PROBLEM TO WORK ON → Once you have read the data below, set it all down again exactly.

Saved entries:
========================================
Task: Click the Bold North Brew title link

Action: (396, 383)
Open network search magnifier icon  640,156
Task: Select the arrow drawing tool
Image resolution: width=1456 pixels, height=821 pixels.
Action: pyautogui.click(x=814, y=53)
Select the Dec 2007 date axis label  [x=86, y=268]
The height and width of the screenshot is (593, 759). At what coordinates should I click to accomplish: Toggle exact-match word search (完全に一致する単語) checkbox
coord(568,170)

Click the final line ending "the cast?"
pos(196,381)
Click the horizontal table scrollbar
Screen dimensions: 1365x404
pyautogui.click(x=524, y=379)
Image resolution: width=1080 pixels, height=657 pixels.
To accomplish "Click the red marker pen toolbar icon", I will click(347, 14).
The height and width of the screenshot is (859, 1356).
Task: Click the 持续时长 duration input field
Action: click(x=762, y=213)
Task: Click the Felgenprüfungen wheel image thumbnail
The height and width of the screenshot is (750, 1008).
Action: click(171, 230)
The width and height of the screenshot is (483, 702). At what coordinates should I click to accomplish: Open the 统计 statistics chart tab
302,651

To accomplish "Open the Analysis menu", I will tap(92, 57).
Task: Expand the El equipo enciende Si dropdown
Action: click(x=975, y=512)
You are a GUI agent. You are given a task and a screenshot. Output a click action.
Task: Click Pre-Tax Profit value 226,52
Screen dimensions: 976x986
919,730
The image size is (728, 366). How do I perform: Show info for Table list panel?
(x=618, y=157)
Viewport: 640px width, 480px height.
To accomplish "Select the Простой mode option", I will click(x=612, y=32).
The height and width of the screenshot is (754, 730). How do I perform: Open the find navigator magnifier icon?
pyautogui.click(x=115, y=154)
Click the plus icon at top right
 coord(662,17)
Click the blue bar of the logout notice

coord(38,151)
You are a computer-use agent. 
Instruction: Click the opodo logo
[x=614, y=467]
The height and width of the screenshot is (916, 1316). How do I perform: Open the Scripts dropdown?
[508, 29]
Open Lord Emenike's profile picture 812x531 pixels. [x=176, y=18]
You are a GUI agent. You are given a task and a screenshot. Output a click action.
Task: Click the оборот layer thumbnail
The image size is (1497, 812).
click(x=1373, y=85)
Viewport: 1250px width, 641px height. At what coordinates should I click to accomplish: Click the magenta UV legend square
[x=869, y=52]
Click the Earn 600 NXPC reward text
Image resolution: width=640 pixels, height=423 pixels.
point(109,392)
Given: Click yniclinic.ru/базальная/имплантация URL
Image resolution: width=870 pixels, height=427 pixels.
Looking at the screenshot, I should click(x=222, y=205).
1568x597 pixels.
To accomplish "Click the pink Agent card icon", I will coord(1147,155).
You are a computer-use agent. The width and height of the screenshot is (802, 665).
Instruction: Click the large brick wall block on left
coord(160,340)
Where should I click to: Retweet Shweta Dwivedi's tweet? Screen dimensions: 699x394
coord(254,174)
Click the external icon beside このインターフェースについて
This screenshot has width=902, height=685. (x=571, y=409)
========================================
WORKED SOLUTION →
Task: Click the Bold North Brew title link

Action: (396, 383)
Open network search magnifier icon  640,156
Task: Select the arrow drawing tool
Image resolution: width=1456 pixels, height=821 pixels.
Action: pyautogui.click(x=814, y=53)
Select the Dec 2007 date axis label  [x=86, y=268]
The height and width of the screenshot is (593, 759). At what coordinates should I click to accomplish: Toggle exact-match word search (完全に一致する単語) checkbox
coord(568,170)

Click the final line ending "the cast?"
pos(196,381)
Click the horizontal table scrollbar
Screen dimensions: 1365x404
pyautogui.click(x=524, y=379)
Image resolution: width=1080 pixels, height=657 pixels.
To accomplish "Click the red marker pen toolbar icon", I will click(347, 14).
The height and width of the screenshot is (859, 1356).
Task: Click the 持续时长 duration input field
Action: click(x=762, y=213)
Task: Click the Felgenprüfungen wheel image thumbnail
The height and width of the screenshot is (750, 1008).
Action: click(171, 230)
The width and height of the screenshot is (483, 702). At what coordinates should I click to accomplish: Open the 统计 statistics chart tab
302,651

To accomplish "Open the Analysis menu", I will tap(92, 57).
Task: Expand the El equipo enciende Si dropdown
Action: click(x=975, y=512)
You are a GUI agent. You are given a task and a screenshot. Output a click action.
Task: Click Pre-Tax Profit value 226,52
Screen dimensions: 976x986
919,730
The image size is (728, 366). How do I perform: Show info for Table list panel?
(x=618, y=157)
Viewport: 640px width, 480px height.
To accomplish "Select the Простой mode option", I will click(x=612, y=32).
The height and width of the screenshot is (754, 730). How do I perform: Open the find navigator magnifier icon?
pyautogui.click(x=115, y=154)
Click the plus icon at top right
 coord(662,17)
Click the blue bar of the logout notice

coord(38,151)
You are a computer-use agent. 
Instruction: Click the opodo logo
[x=614, y=467]
The height and width of the screenshot is (916, 1316). How do I perform: Open the Scripts dropdown?
[508, 29]
Open Lord Emenike's profile picture 812x531 pixels. [x=176, y=18]
You are a GUI agent. You are given a task and a screenshot. Output a click action.
Task: Click the оборот layer thumbnail
The image size is (1497, 812).
click(x=1373, y=85)
Viewport: 1250px width, 641px height. At what coordinates should I click to accomplish: Click the magenta UV legend square
[x=869, y=52]
Click the Earn 600 NXPC reward text
Image resolution: width=640 pixels, height=423 pixels.
point(109,392)
Given: Click yniclinic.ru/базальная/имплантация URL
Image resolution: width=870 pixels, height=427 pixels.
Looking at the screenshot, I should click(x=222, y=205).
1568x597 pixels.
To accomplish "Click the pink Agent card icon", I will coord(1147,155).
You are a computer-use agent. The width and height of the screenshot is (802, 665).
Instruction: Click the large brick wall block on left
coord(160,340)
Where should I click to: Retweet Shweta Dwivedi's tweet? Screen dimensions: 699x394
coord(254,174)
Click the external icon beside このインターフェースについて
This screenshot has width=902, height=685. (x=571, y=409)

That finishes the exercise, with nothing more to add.